**Collected data entries**:
=-=-=-=-=
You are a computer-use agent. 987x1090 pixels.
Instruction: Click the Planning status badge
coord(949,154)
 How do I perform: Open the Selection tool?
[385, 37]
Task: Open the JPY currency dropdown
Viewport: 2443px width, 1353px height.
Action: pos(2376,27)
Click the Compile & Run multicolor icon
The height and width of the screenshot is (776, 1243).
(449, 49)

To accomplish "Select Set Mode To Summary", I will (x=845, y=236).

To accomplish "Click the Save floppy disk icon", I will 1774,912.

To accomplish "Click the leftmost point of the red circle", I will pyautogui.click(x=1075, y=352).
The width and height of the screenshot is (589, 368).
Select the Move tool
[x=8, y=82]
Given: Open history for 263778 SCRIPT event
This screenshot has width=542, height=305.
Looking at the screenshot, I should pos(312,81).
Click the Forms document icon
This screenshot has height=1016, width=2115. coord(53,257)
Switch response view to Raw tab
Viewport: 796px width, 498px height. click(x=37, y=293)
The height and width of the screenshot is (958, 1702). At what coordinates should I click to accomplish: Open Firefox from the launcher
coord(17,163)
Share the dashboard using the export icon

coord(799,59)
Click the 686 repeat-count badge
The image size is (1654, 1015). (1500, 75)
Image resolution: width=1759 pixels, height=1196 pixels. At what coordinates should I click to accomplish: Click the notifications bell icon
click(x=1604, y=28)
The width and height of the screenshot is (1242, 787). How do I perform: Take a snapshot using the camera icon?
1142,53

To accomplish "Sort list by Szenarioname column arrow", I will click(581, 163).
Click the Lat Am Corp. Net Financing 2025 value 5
=-=-=-=-=
**WHAT TO PRODUCE**: Scan the lines above for the word "will", then copy each line that has it.

**PROBLEM SOLUTION**:
To accomplish "Select Set Mode To Summary", I will (x=845, y=236).
To accomplish "Click the Save floppy disk icon", I will 1774,912.
To accomplish "Click the leftmost point of the red circle", I will pyautogui.click(x=1075, y=352).
To accomplish "Sort list by Szenarioname column arrow", I will click(581, 163).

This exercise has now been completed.